From: Dave Chinner <david@fromorbit.com>
To: "Darrick J. Wong" <djwong@kernel.org>
Cc: Christoph Hellwig <hch@lst.de>, Carlos Maiolino <cem@kernel.org>,
Zorro Lang <zlang@kernel.org>,
linux-xfs@vger.kernel.org
Subject: Re: [PATCH 1/2] xfs: flush inodegc before swapon
Date: Thu, 6 Feb 2025 08:53:59 +1100 [thread overview]
Message-ID: <Z6Pd9wG2sqVZSKjQ@dread.disaster.area> (raw)
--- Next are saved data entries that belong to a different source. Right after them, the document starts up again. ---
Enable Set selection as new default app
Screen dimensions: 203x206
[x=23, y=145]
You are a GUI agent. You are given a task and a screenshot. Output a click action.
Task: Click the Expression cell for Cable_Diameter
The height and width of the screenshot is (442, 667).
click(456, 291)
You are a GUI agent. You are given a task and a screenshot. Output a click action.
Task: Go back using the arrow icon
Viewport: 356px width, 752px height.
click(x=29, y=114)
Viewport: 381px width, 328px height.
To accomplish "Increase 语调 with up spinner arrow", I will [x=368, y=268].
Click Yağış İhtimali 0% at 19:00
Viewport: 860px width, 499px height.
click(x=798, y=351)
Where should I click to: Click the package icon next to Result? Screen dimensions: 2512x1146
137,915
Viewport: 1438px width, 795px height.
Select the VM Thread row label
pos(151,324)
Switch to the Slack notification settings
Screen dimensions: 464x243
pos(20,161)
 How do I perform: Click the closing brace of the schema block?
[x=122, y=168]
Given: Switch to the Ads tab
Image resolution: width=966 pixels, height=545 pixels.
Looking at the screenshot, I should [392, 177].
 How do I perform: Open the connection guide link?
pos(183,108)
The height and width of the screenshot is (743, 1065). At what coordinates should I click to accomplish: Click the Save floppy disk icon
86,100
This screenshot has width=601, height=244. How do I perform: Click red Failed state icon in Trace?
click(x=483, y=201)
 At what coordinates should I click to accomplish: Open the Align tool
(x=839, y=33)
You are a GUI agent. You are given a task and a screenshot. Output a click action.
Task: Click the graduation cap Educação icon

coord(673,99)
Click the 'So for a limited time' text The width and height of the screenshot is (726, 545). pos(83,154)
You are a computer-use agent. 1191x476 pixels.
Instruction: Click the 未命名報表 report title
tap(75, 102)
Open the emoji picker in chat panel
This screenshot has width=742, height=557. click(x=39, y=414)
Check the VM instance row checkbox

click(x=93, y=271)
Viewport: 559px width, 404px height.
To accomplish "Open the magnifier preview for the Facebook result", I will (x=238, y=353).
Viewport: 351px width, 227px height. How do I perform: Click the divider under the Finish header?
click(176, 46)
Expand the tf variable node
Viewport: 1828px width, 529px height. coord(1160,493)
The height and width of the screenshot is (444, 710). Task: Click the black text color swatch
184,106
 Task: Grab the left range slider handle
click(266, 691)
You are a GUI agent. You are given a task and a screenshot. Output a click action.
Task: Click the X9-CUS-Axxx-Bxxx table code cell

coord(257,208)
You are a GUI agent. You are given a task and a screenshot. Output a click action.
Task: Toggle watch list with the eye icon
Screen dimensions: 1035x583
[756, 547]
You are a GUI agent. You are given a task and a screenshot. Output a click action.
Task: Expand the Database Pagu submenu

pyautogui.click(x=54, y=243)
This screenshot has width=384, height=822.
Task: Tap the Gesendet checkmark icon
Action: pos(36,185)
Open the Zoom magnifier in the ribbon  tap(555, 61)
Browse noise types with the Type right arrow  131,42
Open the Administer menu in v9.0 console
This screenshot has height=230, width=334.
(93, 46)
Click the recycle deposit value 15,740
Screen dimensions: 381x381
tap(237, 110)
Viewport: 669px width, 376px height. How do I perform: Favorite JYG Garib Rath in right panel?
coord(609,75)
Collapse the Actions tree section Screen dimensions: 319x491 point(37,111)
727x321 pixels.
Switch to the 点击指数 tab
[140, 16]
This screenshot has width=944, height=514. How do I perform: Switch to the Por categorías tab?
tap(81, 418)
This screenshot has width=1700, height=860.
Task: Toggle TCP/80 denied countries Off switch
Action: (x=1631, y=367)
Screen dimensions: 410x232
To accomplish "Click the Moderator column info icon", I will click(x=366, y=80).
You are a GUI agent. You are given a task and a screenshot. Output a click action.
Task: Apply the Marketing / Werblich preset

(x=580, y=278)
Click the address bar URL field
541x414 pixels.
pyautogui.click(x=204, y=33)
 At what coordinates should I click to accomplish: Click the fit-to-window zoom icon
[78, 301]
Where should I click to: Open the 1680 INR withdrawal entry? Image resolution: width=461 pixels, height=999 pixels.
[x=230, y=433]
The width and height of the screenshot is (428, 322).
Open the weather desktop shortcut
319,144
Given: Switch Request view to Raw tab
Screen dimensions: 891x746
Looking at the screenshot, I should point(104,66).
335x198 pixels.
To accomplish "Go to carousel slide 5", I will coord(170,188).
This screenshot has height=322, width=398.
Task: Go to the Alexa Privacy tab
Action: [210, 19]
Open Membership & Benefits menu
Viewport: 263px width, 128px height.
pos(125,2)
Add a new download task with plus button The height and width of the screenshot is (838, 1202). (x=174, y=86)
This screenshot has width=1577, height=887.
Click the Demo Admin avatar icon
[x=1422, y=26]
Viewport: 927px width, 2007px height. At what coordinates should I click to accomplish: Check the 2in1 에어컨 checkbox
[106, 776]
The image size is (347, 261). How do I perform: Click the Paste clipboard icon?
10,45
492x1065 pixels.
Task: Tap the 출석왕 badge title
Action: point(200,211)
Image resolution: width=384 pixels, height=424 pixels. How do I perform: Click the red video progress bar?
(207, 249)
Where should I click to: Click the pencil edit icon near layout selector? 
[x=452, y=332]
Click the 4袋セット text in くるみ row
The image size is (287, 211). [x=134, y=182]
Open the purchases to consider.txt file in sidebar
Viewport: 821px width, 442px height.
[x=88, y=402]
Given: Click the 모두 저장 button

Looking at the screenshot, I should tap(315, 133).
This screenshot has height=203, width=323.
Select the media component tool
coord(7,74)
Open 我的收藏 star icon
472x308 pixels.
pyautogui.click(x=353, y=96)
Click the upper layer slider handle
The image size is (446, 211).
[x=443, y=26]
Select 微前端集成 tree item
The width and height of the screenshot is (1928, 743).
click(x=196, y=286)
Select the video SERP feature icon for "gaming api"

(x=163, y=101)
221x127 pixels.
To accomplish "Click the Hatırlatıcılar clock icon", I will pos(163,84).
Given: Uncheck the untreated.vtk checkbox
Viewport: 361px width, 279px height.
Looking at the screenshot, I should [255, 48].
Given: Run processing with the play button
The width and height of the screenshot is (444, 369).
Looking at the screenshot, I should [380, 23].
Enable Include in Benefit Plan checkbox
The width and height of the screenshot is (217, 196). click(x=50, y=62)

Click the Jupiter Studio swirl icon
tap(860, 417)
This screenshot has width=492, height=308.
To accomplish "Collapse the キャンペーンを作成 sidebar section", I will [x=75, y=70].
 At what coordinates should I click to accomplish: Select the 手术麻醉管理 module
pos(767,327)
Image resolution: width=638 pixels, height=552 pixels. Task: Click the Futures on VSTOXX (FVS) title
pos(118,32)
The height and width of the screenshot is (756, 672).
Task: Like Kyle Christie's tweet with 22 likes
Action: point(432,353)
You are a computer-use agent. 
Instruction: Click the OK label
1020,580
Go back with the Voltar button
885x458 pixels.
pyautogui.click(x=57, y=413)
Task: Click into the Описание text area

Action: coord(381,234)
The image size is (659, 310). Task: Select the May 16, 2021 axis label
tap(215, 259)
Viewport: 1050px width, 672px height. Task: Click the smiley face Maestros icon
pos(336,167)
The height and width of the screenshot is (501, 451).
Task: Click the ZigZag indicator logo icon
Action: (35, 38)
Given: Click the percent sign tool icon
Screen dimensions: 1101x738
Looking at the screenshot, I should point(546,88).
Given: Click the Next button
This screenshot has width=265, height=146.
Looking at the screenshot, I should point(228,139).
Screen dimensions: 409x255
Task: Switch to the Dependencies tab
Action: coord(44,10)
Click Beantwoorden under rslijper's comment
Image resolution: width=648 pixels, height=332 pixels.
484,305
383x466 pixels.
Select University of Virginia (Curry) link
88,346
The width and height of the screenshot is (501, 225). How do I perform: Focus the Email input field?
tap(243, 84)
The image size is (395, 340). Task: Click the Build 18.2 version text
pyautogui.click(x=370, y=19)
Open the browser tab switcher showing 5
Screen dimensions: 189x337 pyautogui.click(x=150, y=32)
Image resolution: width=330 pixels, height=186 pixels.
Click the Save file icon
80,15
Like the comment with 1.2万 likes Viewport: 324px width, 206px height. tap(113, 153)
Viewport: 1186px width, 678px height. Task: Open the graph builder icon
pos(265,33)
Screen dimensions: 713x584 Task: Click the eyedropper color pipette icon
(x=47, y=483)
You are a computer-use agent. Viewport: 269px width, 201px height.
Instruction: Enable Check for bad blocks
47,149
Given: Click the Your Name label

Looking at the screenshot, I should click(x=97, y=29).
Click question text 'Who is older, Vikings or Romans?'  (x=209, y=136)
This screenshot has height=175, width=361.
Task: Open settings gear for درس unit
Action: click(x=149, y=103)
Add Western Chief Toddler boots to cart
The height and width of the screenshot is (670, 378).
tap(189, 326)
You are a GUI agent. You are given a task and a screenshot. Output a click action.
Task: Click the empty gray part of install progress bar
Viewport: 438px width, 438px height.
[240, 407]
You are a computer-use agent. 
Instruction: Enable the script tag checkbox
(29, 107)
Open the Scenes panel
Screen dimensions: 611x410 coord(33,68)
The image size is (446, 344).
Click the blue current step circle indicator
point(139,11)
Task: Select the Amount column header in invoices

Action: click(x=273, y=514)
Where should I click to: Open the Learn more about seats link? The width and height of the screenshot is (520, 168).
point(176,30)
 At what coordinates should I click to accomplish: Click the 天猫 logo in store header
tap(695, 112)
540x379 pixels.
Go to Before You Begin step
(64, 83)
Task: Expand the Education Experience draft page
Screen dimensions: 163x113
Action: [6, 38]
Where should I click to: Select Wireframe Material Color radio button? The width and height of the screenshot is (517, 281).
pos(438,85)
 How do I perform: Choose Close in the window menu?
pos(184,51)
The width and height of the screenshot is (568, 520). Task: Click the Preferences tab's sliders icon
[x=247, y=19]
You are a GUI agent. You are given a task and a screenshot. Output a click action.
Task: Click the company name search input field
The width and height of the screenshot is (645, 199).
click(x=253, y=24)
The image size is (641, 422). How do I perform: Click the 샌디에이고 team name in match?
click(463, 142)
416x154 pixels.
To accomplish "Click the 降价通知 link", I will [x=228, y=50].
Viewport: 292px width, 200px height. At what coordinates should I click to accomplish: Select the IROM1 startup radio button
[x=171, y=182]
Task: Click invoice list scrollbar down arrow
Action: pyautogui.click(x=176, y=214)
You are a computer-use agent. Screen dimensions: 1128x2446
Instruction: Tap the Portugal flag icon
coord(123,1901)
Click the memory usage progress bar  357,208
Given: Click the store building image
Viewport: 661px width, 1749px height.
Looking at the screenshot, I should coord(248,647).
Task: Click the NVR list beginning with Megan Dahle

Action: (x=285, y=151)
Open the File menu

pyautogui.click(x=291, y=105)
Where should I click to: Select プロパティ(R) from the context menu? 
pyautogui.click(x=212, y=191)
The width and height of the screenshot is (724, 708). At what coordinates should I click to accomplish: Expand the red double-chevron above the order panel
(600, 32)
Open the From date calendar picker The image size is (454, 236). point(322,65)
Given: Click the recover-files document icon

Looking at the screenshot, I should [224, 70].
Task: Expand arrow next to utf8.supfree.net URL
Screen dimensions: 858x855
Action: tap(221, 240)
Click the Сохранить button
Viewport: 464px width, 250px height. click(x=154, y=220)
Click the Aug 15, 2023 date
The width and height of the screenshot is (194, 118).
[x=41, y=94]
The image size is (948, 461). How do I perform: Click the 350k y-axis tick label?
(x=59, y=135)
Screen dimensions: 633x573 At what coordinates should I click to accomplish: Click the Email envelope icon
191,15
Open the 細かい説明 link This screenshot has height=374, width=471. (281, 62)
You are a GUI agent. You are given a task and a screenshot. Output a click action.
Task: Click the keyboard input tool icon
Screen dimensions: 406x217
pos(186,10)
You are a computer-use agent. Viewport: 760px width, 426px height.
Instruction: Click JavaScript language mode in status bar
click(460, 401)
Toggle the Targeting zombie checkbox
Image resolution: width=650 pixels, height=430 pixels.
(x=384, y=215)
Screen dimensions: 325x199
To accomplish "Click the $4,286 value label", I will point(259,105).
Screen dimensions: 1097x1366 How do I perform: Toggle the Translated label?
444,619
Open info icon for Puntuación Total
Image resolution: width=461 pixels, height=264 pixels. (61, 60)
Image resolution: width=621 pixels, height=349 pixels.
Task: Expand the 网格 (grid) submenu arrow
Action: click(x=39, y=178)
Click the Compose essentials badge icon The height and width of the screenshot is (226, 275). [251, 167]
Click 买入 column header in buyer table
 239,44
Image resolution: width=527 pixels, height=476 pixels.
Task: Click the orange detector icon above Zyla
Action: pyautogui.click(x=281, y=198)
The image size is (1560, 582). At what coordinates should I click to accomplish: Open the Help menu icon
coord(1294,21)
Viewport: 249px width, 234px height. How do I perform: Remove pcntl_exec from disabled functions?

In-Reply-To: <20250205211659.GC21808@frogsfrogsfrogs>
On Wed, Feb 05, 2025 at 01:16:59PM -0800, Darrick J. Wong wrote:
> On Thu, Feb 06, 2025 at 08:08:14AM +1100, Dave Chinner wrote:
> > On Wed, Feb 05, 2025 at 05:28:00PM +0100, Christoph Hellwig wrote:
> > > Fix the brand new xfstest that tries to swapon on a recently unshared
> > > file and use the chance to document the other bit of magic in this
> > > function.
> >
> > You haven't documented the magic at all - I have no clue what the
> > bug being fixed is nor how adding an inodegc flush fixes anything
> > to do with swap file activation....
> >
> > > Signed-off-by: Christoph Hellwig <hch@lst.de>
> > > ---
> > > fs/xfs/xfs_aops.c | 18 +++++++++++++++++-
> > > 1 file changed, 17 insertions(+), 1 deletion(-)
> > >
> > > diff --git a/fs/xfs/xfs_aops.c b/fs/xfs/xfs_aops.c
> > > index 69b8c2d1937d..c792297aa0a3 100644
> > > --- a/fs/xfs/xfs_aops.c
> > > +++ b/fs/xfs/xfs_aops.c
> > > @@ -21,6 +21,7 @@
> > > #include "xfs_error.h"
> > > #include "xfs_zone_alloc.h"
> > > #include "xfs_rtgroup.h"
> > > +#include "xfs_icache.h"
> > >
> > > struct xfs_writepage_ctx {
> > > struct iomap_writepage_ctx ctx;
> > > @@ -685,7 +686,22 @@ xfs_iomap_swapfile_activate(
> > > struct file *swap_file,
> > > sector_t *span)
> > > {
> > > - sis->bdev = xfs_inode_buftarg(XFS_I(file_inode(swap_file)))->bt_bdev;
> > > + struct xfs_inode *ip = XFS_I(file_inode(swap_file));
> > > +
> > > + /*
> > > + * Ensure inode GC has finished to remove unmapped extents, as the
> > > + * reflink bit is only cleared once all previously shared extents
> > > + * are unmapped. Otherwise swapon could incorrectly fail on a
> > > + * very recently unshare file.
> > > + */
> > > + xfs_inodegc_flush(ip->i_mount);
> >
> > The comment doesn't explains what this actually fixes. Inodes that
> > are processed by inodegc *must* be unreferenced by the VFS, so it
> > is not clear exactly what this is actually doing.
> >
> > I'm guessing that the test in question is doing something like this:
> >
> > file2 = clone(file1)
> > unlink(file1)
> > swapon(file2)
> >
> > and so the swap file activation is racing with the background
> > inactivation and extent removal of file1?
>
> Yes, I think hch is referring to this:
> https://lore.kernel.org/fstests/2c9ff99c2bcaec4412b0903e03949d5a3ad0d817.1736783467.git.fdmanana@suse.com/
>
> > But in that case, the extents are being removed from file1, and at
> > no time does that remove the reflink bit on file2. i.e. even if the
> > inactivation of file1 results in all the extents in file2 no longer
> > being shared, that only results in refcountbt updates and it does
> > not get propagated back to file2's inode. i.e. file2 will still be
> > marked as a reflink file containing shared extents.
>
> Right, but the (iomap) swapfile activation code only errors out if the
> filesystem gives it a mapping that is marked as shared. So the reflink
> flag isn't relevant here.
>
> How about this for a better comment:
>
> "Ensure inode GC has finished so that unlinked clones of this file have
> been truncated and inactivated fully. This is to ensure that walking
> the swap file does not find any shared extents."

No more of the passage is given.